SHERIDAN — The city of Sheridan began working this week to resolve confusion surrounding claims to some plots in the Sheridan Municipal Cemetery that stem from inconsistent record keeping and spotty reporting on the part of deed holders.
Verifying the ownership of deeds to plots in the municipal cemetery has been complicated by incomplete, and sometimes contradictory, cemetery records, according to City Attorney Brendon Kerns.
Since the cemetery’s establishment in 1895, the policies for managing deeds have changed multiple times — resulting in different deeds filed with different offices — and control of many of the deeds have passed through several different hands.
The problem is common among municipal cemeteries, Kerns said, particularly because plot deeds are frequently transferred among family members through quitclaims — legal renunciations of ownership of a deed, allowing it to be transferred.
But a quitclaim deed is not proof of ownership, it just documents the transfer of ownership from one person to another. Theoretically, someone could create a quitclaim deed to “transfer” a plot they do not own. The document would be meaningless, but if the receiving party is unaware the transfer was fake the deed could be quitclaimed several more times.
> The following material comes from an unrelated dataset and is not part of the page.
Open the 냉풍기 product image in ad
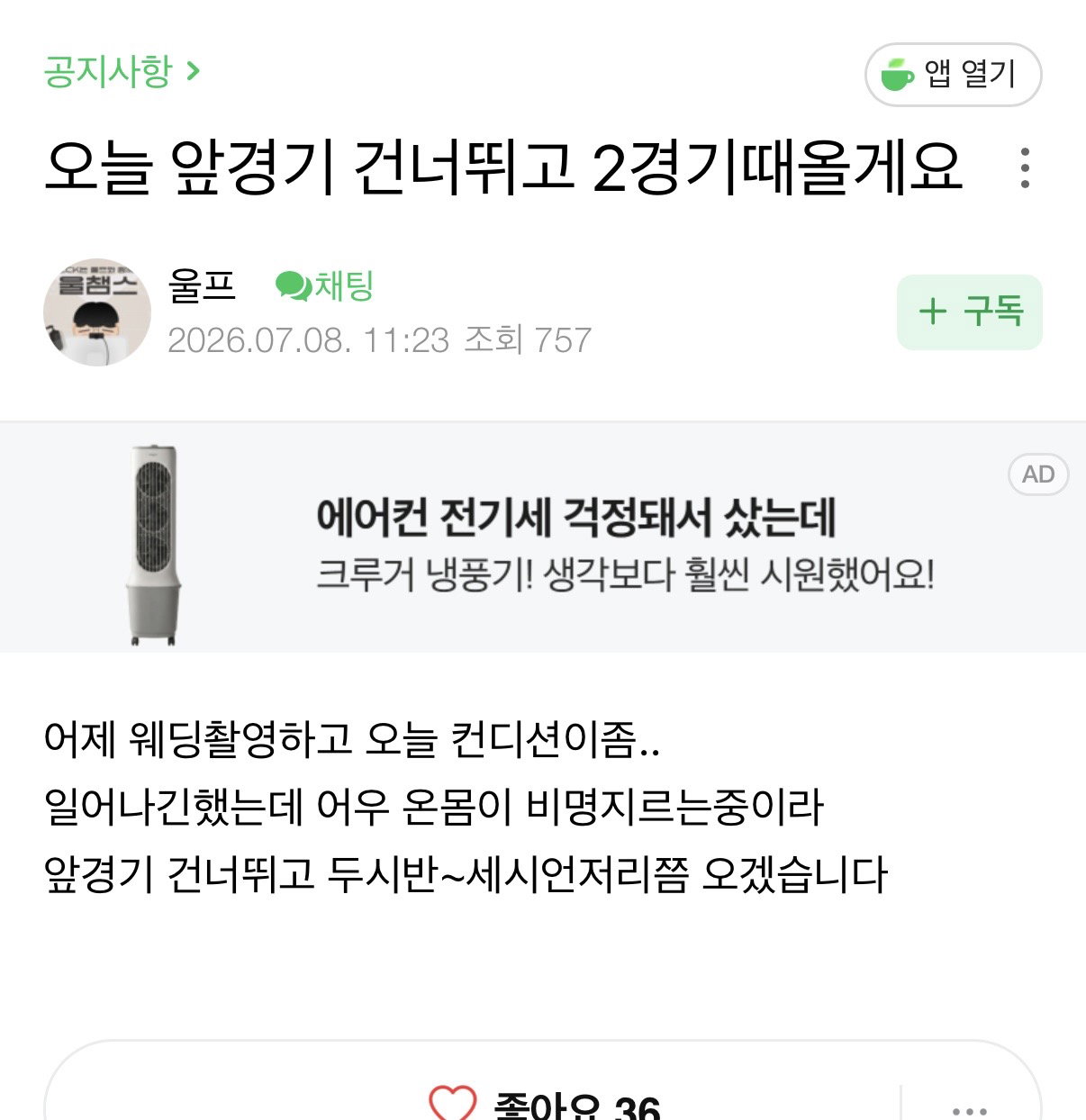 154,544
Even legitimate quitclaims have created issues. Often, deed holders make quitclaim transfers without reporting the change in ownership. Unreported transfers open gaps in the city’s cemetery records and those gaps grow wider with every subsequent unreported quitclaim.
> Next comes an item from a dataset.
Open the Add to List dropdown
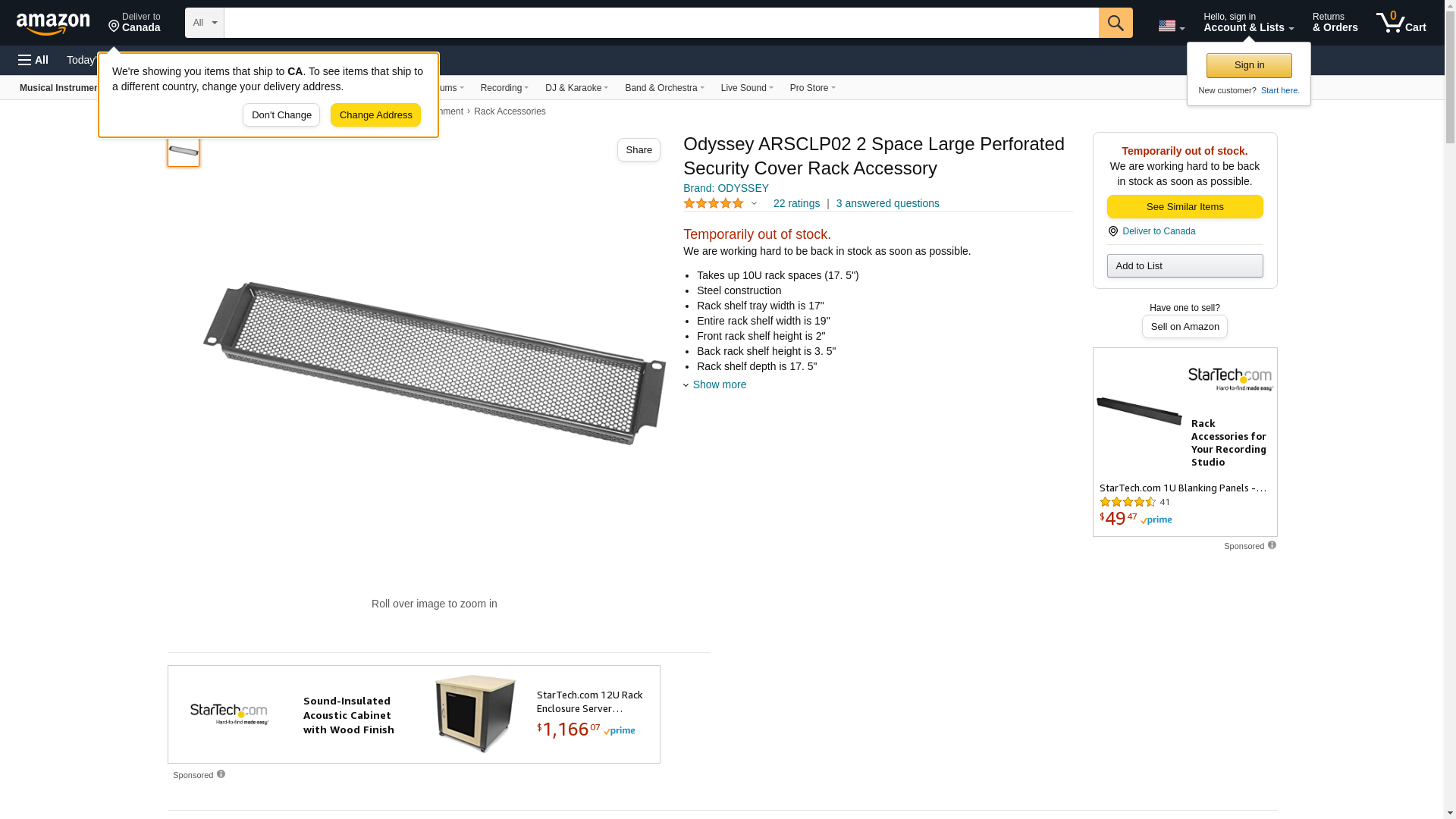Screen dimensions: 1456x819 (1185, 265)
Cemetery Coordinator Josh Morgan said he, with the help of the city attorney, has to bridge those gaps and establish a clear chain of ownership before he can honor a deed.
“It can be difficult to trace those back through multiple generations,” Morgan said.
Morgan, who took over at the cemetery three years ago, said he has not yet been presented with a deed that the city couldn’t verify, but noted that some deeds took several months to authenticate.
Kerns said several of the plots in the Sheridan Municipal Cemetery have not been platted, either, which further complicates the assessment of some deeds because there is no official record of the plot the deed holder is claiming.
How the city addresses the confusion surrounding some of its cemetery records will be up to Sheridan City Council. Kerns discussed the issue with council during its study session Monday and suggested two potential changes the city could make to improve the clarity of the city’s cemetery records going forward.
The first, and most comprehensive solution, Kerns said, would be to hire a surveyor to plat all of the unplatted and incorrectly platted areas of the cemetery and file the deeds for those areas with the Sheridan County Clerk’s Office.
All of the city’s land records have to be filed with the County Clerk’s Office. But Kerns also suggested council consider housing all of the city’s cemetery records with the county, as the county already has a proven record management system in place, while the city’s maintenance of cemetery records has historically been inconsistent.
City staff made a rough estimate that platting the unplatted plots would cost $150,000.
The second option Kerns presented council was to prohibit the selling or transfer of cemetery plots without city approval and let the city clerk manage the records.
That option would give the city a better handle on its cemetery records going forward, but it would do little to address some of the existing issues contributing to the confusion over those records.
Mayor Roger Miller said he was in favor of the first option, as it would correct one of the city’s fundamental shortcomings with regard to cemetery records.
“I think it would behoove us for the future generations of the city to correct this,” Miller said. “Take the action, take the funding and get it all brought up to speed as of 2020.”
Council members were not opposed to the mayor’s suggestion, but said they want to see what exactly platting the cemetery would cost before committing to that course of action.
In the interest of obtaining that information for council, Kerns said city staff will put together a request for proposals and present the bids the city receives at a future council meeting.